Di contro, la babele di infrastrutture idroelettriche presenti lassù, obiettivamente non belle da vedere, rende immediatamente evidente, e in modo palese, la fondamentale importanza delle montagne e delle loro risorse naturali – l’acqua innanzi tutto, ma non solo – per lo sviluppo e il sostentamento della civiltà umana, che dalle alte quote ricava molta parte dell’energia necessaria a soddisfare i propri fabbisogni. I tubi e le condotte che fuoriescono dal corpo roccioso della montagna e ne percorrono la superficie fanno pensare alle cannucce di idratazione dei pazienti negli ospedali, solo che qui il ciclo è invertito, il prezioso fluido “vitale” scorre in direzione opposta, dal corpo verso le macchine che lo trasformano in energia elettrica la quale alimenterà le cose umane dal fondovalle in giù, fino alle grandi città delle pianure pedemontane. Dunque, da questo punto di vista, l’impatto visivo eccessivo e disturbante delle infrastrutture nella zona del Lago Nero forse trova la sua unica “giustificazione”: il paesaggio idroelettrico locale è peculiare in quanto modello di una territorializzazione industriale in alta quota ormai storicizzata sulla quale poter riflettere intorno allo sfruttamento antropico della Natura ovvero all’inesorabile contraddizione ecologia/economia, ancor più evidente in un luogo del genere. È un paesaggio che a qualcuno potrà pure apparire affascinante nella sua parvenza quasi “postindustriale” in mezzo a un ambiente alpino così grandioso, con la commistione visiva di forme naturali e strutture artificiali che racconta una relazione tra uomini e montagne piuttosto ardua, che dura ormai da più di un secolo ma che già oggi, e ancor più spingendo lo sguardo e il pensiero al futuro, sembra avviato ad assumere le sembianze – materialmente e immaterialmente – di un singolare sito di archeologia industriale a 2000 m di altezza in mezzo a montagne bellissime tuttavia sempre più “lontane” da quel progresso umano che più di cent’anni fa le avvicinò a sé per servirsene, sfruttarle e imprimervi sopra la propria impronta identitaria.

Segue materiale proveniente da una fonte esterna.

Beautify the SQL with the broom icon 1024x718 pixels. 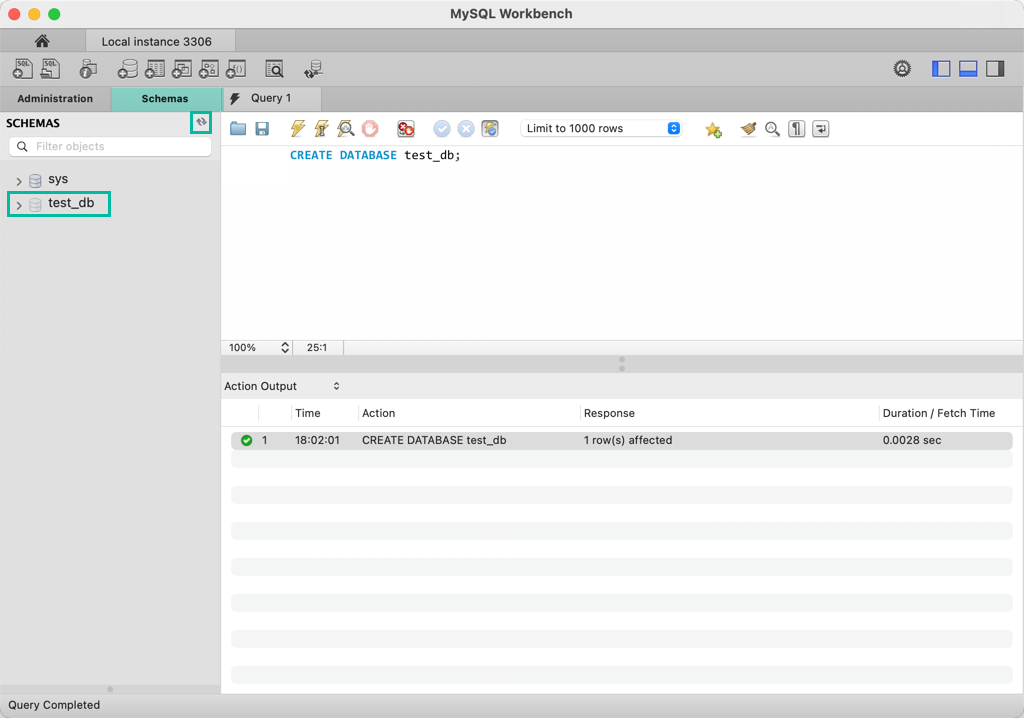tap(748, 128)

N.B.: l’immagine in testa al post è di Roberto Garghentini, bravissimo esploratore fotografico (e non solo) delle montagne lombarde (ma non solo!), che ringrazio molto per avermela concessa.

Paesi splendidi e città merdose

[Veduta di Torre del Lago. Immagine tratta da www.artoftraveling.it.]

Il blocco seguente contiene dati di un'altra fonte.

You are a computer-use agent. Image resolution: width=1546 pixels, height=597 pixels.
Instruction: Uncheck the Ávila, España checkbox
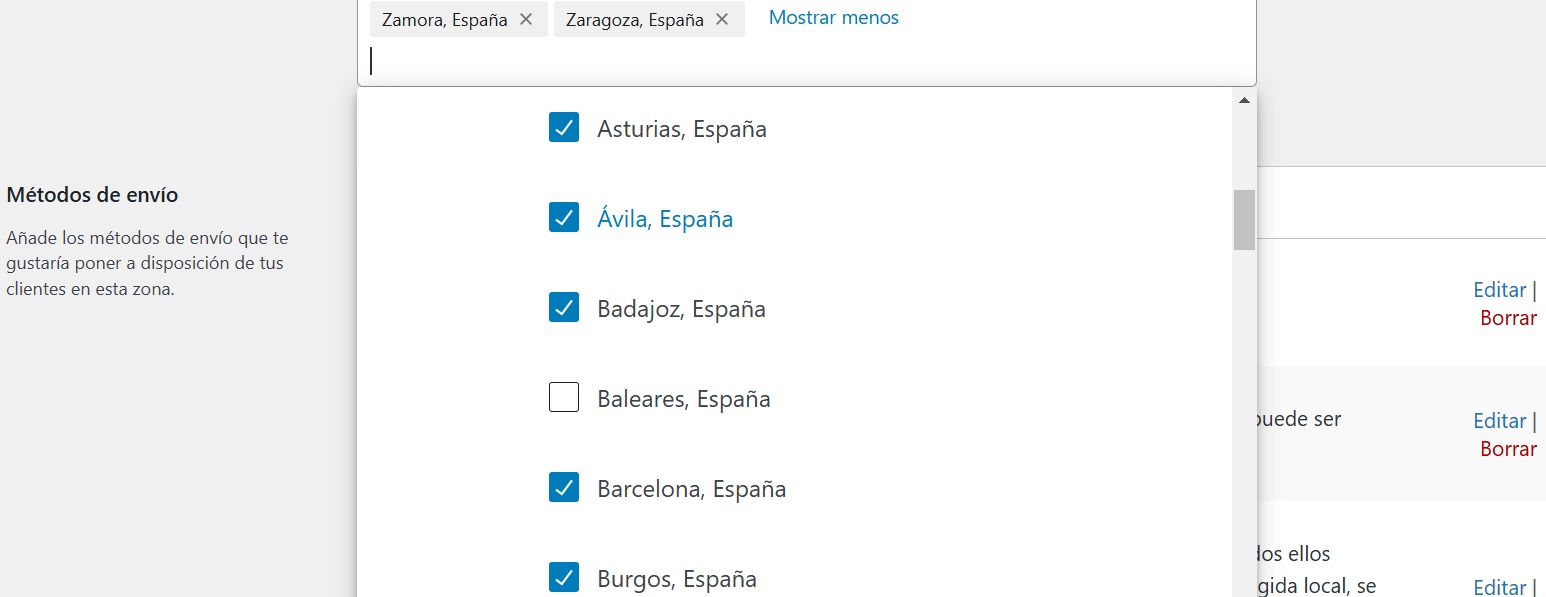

Gaudio supremo, paradiso, eden, empireo, «turris eburnea», «vas spirituale», reggia… abitanti 120, 12 case. Paese tranquillo, con macchie splendide fino al mare, popolate di daini, cignali, lepri, conigli, fagiani, beccacce, merli, fringuelli e passere. Padule immenso. Tramonti lussuriosi e straordinari. Aria maccherona d’estate, splendida di primavera e di autunno. Vento dominante, di estate il maestrale, d’inverno il grecale o il libeccio. Oltre i 120 abitanti sopradetti, i canali navigabili e le troglodite capanne di falasco, ci sono diverse folaghe, fischioni, tuffetti e mestoloni, certo più intelligenti degli abitanti, perché difficili ad accostarsi.

[Lettera ad Alfredo Caselli del luglio 1900, in Carteggi Pucciniani, a cura di Eugenio Gara, Ricordi, Milano, 1a ed.1958, lett. 233.]

[Milano a fine Ottocento. Immagine dal web.]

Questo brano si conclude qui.